_Problem to solve_: All lines that hold the string "screenshot" should be copied. Find them in the listing below.

_Available records_:
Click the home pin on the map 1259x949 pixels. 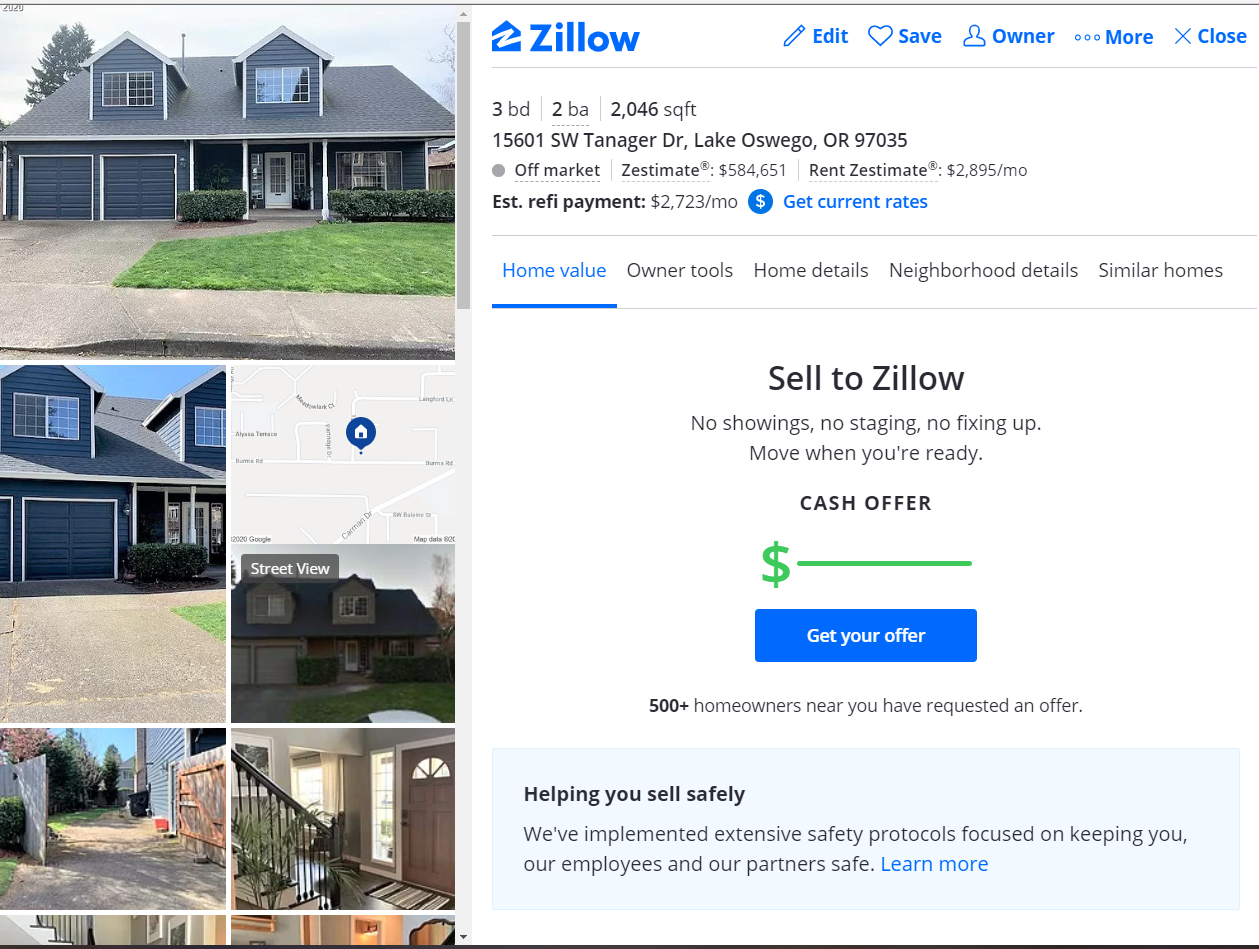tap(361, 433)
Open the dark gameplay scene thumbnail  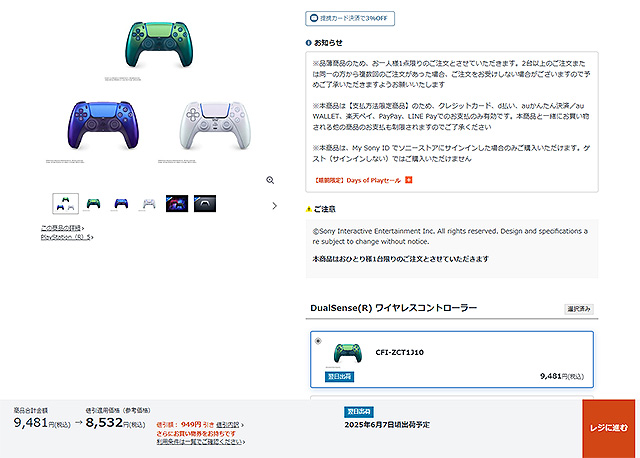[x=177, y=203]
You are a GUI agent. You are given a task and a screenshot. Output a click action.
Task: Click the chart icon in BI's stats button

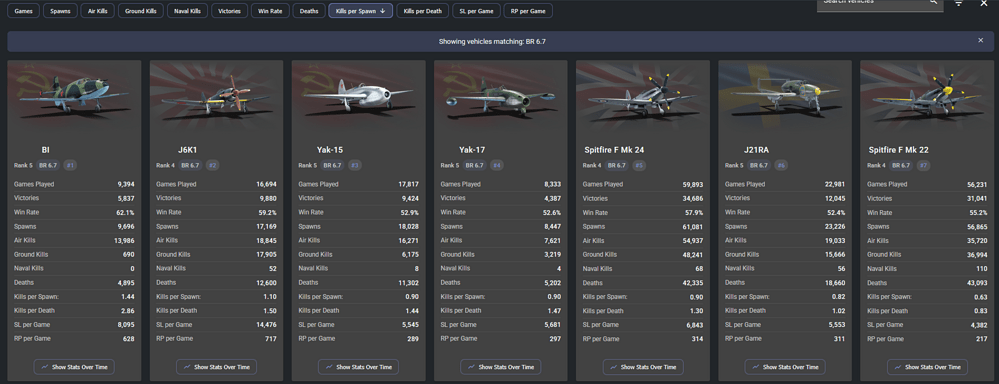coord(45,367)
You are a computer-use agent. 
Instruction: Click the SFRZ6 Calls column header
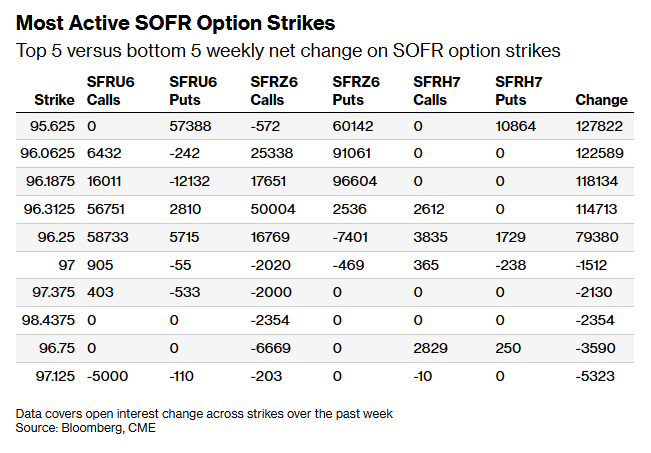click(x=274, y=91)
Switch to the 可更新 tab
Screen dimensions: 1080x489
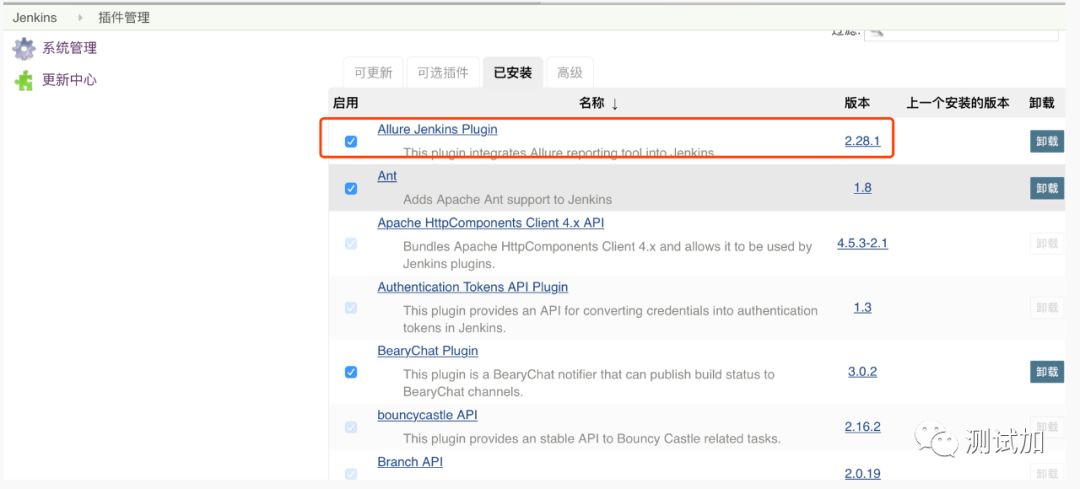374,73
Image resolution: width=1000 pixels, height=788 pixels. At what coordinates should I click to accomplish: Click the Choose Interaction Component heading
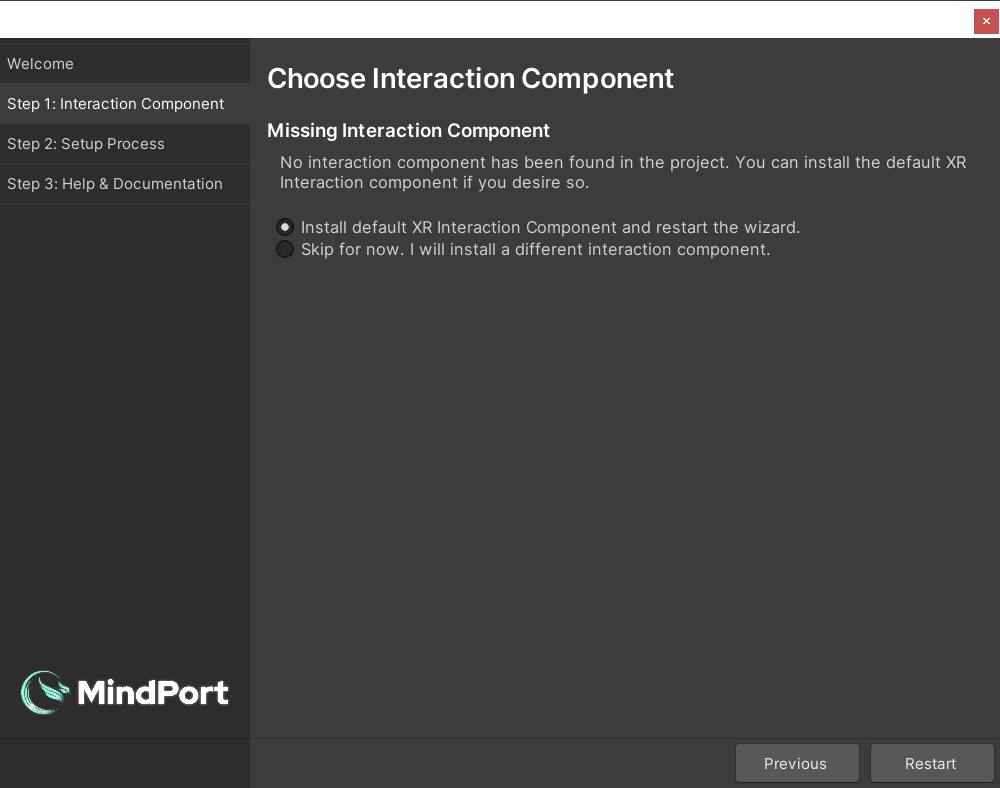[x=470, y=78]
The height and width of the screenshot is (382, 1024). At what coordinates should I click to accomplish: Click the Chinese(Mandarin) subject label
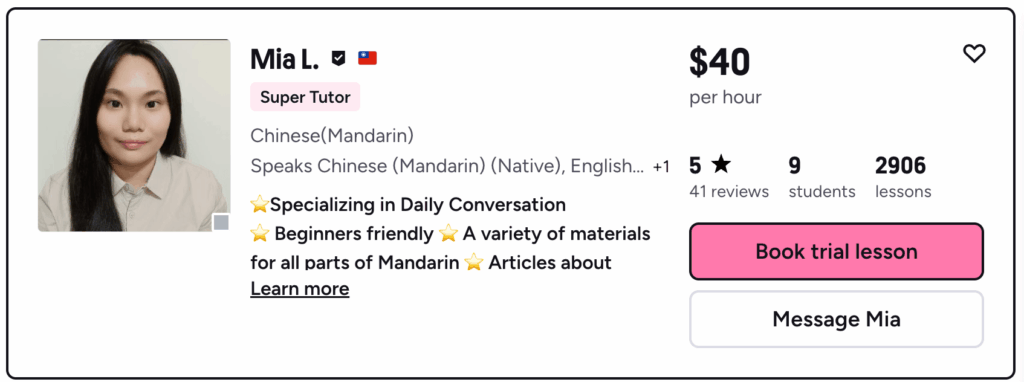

_Exercise response_:
You are a GUI agent. You are given a task and a screenshot. Output a click action.
The height and width of the screenshot is (382, 1024). At what coordinates should I click to accomplish: Click the Chinese(Mandarin) subject label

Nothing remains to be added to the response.